Here’s another scene that I want you watch. It’s kind of a long scene, clocking in at 7 minutes. But I want you to watch it because, in many ways, this scene is the epitome of Strange Behavior:
Strange Behavior is perhaps the only 80s slasher film to feature a totally random and totally choreographed dance number. It comes out of nowhere but, in the world that this film creates, it somehow feels totally appropriate. Of course, the nun is going to announce that she’s not wearing any underwear and then pretend to stab a guy in the back. Of course, the cowboy’s going to throw up and then want to go out to his car with his date. And of course, a bunch of people in costume are going to end up dancing to Lightnin’ Strikes. In Strange Behavior, the strangest behavior is the only behavior that makes sense.

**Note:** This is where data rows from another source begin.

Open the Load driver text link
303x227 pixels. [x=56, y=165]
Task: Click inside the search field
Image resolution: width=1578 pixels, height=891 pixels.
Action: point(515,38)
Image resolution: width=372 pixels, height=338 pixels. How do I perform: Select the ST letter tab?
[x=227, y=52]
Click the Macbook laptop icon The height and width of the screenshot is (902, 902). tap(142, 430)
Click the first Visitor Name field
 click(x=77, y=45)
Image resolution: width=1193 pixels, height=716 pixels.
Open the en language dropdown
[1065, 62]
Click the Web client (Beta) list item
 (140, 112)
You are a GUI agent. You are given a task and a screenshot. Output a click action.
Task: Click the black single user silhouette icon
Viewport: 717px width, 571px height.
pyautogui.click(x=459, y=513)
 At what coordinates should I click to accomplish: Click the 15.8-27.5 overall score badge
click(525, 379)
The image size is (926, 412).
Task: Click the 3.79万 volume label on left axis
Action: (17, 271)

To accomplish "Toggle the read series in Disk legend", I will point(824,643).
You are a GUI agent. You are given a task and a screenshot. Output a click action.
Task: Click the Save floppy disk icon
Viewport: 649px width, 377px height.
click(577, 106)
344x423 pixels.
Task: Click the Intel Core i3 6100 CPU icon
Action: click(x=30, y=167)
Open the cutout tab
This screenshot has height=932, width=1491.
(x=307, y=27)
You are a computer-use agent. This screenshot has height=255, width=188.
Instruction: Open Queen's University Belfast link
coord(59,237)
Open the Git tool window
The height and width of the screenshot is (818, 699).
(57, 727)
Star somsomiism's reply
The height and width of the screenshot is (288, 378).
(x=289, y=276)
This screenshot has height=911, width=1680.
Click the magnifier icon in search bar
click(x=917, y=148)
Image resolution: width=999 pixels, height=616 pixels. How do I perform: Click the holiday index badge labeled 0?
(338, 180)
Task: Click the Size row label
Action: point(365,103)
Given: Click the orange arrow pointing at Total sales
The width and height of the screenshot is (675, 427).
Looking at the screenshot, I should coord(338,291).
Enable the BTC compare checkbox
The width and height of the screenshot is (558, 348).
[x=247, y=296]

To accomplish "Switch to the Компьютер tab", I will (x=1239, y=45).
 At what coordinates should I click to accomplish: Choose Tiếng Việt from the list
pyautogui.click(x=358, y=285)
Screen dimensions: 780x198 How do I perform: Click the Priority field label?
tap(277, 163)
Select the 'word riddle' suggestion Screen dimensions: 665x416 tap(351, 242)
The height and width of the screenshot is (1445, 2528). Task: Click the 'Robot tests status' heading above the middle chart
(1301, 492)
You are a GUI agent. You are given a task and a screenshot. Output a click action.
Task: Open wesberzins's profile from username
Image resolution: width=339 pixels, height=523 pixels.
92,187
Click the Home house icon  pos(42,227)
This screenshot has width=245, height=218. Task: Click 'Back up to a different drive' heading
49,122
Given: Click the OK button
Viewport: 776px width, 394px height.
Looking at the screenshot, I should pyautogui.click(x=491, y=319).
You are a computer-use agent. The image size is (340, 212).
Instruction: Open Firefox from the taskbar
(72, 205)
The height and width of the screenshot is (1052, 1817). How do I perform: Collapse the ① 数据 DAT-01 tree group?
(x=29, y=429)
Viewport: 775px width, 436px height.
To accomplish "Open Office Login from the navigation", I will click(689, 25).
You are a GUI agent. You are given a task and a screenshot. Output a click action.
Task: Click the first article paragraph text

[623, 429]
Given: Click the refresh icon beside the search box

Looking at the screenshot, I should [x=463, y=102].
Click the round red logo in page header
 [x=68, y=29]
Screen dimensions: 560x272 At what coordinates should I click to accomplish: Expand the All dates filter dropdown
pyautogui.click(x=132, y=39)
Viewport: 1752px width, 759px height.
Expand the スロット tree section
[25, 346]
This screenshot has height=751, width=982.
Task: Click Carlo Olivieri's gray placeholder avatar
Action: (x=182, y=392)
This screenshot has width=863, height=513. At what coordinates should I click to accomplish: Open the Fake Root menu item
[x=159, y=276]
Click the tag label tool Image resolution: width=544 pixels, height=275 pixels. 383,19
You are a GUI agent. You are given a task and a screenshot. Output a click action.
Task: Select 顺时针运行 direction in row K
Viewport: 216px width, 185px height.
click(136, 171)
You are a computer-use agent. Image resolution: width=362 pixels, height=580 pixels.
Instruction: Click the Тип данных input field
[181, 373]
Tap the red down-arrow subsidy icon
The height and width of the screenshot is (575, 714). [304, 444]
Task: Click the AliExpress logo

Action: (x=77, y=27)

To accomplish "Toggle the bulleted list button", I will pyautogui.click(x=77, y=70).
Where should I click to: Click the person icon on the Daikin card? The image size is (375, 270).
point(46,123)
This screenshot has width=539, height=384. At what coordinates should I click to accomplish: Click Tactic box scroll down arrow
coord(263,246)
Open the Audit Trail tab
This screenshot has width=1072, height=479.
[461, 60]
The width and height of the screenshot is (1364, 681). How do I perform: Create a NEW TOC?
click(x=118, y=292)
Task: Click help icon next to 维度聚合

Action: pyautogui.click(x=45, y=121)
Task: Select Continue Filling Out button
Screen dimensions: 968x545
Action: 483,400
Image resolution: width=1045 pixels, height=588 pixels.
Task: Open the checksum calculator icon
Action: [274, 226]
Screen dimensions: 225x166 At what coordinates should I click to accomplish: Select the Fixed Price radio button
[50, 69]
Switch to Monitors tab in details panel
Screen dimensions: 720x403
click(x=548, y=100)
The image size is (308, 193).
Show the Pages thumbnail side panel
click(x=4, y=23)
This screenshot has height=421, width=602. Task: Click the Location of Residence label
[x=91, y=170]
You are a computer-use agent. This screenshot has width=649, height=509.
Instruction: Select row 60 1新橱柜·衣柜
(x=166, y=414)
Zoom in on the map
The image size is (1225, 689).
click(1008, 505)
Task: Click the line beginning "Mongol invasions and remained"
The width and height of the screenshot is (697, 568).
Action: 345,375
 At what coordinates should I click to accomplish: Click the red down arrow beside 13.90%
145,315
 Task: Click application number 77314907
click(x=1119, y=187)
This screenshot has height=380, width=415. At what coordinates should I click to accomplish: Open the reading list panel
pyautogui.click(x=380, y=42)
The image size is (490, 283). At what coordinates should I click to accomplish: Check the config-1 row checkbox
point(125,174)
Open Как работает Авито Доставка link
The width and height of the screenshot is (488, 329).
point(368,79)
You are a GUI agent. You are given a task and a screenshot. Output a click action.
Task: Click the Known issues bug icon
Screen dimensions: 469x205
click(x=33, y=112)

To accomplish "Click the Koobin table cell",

As for the film itself, it’s a mix of small town melodrama, slasher horror, and gentle satire. Teenagers are being murdered by other teenagers and no one is sure why. The chief of police, John Brady (played by character actor Michael Murphy, who gives a quietly authoritative performance that counters some of the weirdness of the rest of the movie), is trying to solve the crimes while trying to cope with the mysterious death of his wife. His son, Pete (Dan Shor), is going to the local college, where classes are taught by a professor (Arthur Dignam) who died years ago but who filmed a few lectures before passing. To make extra money, Pete does what many of the local teenagers do — he volunteers for medical experiments. Researcher Gwen Parkinson (Fiona Lewis) oversees the experiments, handing out pills and occasionally administering a hypodermic needle to the eyes of a test subject. Gwen is always cool, calm, and collected. When one irate father draws a gun on her, Gwen quips, “I can’t stop you. I don’t have a gun.”
But there’s more to this movie than just medical experiments and murder. Strange Behavior is full of wonderfully eccentric supporting characters. Other than John, there’s really nobody normal to be found in either the town or the movie. Pete’s best friend, Oliver (Marc McClure), is cute and dorky. Barbara (Louise Fletcher) just wants to marry John and live in a town where dead bodies don’t turn up in the middle of corn fields, propped up like scarecrows. John’s best friend and fellow cop, Donovan (Charles Lane), has been around forever and has a great, no-nonsense approach to even the strangest of things. When it becomes obvious that John is not going to be able to solve the murders on his own, big city cop Shea (Scott Brady) shows up and wanders ineffectually through the movie, spitting out hard-boiled dialogue like a refugee from a 1930s gangster flick. And finally, receptionist Caroline (Dey Young) sits at her desk in the clinic, gossiping about the patients and smoking cigarette after cigarette. Caroline is probably the smartest person in the movie. As an administrative assistant, I appreciated that.
It’s an odd little movie, which is why I love it. Laughlin, Condon, and the entire cast created a world where everything is just a little off-center. It makes for terrifically entertaining and weird movie, one that works as both satire and straight horror.
Strange Behavior is a film that deserves to much better known than it currently is so my advice is go watch it and then tell you friends to watch it too.